> **Work required**: Reproduce everything from "There should be" down to "Especially in white." in the motorcycle forum posts below, without changing a word.

There should be oil in the boot. There is no seal between the shaft and the worm gear on that model. Only came in about the LM IV. It may be the seal and no reason not to change it but don't fret if you find oil in there again as long as it isn't too much. Also there is no seal between the rear drive and the swingarm and oil can work its way up from there too. One good reason to use moly so you can identify the source.The photo essays now on Greg's site are good but they did miss a few helpful hints. Its been a long time since I've read them so they may be updated. Rod
I've been having plumbing challenges at home - when you say float I'm picturing something like in the back of a toilet tank that moderates water level. Probably a good thing that I wasn't on the design team.
That would explain why the BMW R1100S looks so much like a urinal. Especially in white.

> **Given data**:
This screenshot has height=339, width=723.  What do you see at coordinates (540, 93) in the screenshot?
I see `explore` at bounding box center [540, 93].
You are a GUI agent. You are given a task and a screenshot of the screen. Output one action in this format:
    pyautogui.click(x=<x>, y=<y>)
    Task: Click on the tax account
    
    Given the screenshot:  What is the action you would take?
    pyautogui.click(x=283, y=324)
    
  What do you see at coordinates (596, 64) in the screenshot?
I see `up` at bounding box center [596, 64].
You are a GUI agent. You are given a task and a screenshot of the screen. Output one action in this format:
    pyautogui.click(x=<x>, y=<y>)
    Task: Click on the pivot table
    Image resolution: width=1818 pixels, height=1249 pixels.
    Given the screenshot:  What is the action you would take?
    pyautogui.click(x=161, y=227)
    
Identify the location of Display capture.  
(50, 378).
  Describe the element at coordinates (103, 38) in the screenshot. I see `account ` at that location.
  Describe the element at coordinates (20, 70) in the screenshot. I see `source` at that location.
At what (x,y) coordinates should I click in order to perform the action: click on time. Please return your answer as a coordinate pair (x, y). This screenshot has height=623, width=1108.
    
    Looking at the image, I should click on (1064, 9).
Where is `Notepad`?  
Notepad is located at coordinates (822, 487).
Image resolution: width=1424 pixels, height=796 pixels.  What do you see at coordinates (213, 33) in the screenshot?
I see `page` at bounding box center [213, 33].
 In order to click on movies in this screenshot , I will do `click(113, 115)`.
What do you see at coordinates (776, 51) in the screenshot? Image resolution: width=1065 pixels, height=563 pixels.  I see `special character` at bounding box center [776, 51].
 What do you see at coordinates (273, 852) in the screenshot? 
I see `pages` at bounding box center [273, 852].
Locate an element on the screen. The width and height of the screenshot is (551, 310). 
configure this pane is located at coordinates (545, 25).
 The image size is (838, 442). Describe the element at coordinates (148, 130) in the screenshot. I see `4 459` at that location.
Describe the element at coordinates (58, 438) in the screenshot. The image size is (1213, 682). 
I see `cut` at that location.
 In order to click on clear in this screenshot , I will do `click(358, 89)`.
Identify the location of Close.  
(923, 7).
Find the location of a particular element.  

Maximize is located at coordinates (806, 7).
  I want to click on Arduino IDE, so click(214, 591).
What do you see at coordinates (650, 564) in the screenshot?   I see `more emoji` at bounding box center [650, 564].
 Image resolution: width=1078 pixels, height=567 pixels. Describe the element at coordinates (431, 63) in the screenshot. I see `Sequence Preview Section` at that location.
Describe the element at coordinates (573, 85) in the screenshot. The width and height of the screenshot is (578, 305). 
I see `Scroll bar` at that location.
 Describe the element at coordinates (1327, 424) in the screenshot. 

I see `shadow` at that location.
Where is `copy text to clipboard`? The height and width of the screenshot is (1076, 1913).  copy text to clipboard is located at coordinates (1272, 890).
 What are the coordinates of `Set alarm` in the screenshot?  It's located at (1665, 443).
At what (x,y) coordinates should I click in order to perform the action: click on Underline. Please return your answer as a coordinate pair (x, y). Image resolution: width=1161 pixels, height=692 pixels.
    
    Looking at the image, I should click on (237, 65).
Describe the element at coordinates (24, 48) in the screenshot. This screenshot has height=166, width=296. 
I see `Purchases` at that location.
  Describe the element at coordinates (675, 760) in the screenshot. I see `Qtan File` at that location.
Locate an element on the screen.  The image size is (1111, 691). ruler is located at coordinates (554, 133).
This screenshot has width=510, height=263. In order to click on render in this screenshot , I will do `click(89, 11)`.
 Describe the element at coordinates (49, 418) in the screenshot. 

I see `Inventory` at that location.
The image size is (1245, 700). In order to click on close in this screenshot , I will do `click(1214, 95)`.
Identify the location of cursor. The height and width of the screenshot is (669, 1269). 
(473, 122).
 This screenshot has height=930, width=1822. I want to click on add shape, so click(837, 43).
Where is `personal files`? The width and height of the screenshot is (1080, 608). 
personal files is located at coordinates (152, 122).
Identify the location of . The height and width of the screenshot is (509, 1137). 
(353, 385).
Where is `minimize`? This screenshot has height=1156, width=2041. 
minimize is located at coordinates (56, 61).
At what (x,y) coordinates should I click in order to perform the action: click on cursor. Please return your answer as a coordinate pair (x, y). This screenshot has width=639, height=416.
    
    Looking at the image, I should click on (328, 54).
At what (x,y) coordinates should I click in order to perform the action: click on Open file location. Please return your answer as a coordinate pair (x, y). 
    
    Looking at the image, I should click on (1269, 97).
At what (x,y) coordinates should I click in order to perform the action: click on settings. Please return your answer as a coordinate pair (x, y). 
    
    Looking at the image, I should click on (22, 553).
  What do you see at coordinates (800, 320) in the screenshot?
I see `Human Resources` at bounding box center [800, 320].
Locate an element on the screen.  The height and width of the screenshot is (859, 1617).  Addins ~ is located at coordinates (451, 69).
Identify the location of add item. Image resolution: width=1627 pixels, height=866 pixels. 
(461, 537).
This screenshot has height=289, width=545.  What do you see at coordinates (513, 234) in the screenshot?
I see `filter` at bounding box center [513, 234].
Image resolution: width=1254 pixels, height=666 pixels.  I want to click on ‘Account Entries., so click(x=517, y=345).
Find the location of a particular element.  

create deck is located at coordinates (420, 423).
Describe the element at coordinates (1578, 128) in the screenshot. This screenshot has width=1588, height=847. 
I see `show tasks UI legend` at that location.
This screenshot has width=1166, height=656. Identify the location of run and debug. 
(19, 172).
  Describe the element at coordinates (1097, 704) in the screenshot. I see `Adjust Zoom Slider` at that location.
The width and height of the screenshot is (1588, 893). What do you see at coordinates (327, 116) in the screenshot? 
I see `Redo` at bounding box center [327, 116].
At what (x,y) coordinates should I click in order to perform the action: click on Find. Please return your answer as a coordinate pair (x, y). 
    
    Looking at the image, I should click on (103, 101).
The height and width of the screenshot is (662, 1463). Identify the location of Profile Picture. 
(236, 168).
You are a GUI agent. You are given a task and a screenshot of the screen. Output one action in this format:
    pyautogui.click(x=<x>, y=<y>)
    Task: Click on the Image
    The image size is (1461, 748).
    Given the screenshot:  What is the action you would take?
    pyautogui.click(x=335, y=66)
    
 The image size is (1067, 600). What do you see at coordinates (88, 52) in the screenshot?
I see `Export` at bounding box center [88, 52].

> **Completed exercise**:
There should be oil in the boot. There is no seal between the shaft and the worm gear on that model. Only came in about the LM IV. It may be the seal and no reason not to change it but don't fret if you find oil in there again as long as it isn't too much. Also there is no seal between the rear drive and the swingarm and oil can work its way up from there too. One good reason to use moly so you can identify the source.The photo essays now on Greg's site are good but they did miss a few helpful hints. Its been a long time since I've read them so they may be updated. Rod
I've been having plumbing challenges at home - when you say float I'm picturing something like in the back of a toilet tank that moderates water level. Probably a good thing that I wasn't on the design team.
That would explain why the BMW R1100S looks so much like a urinal. Especially in white.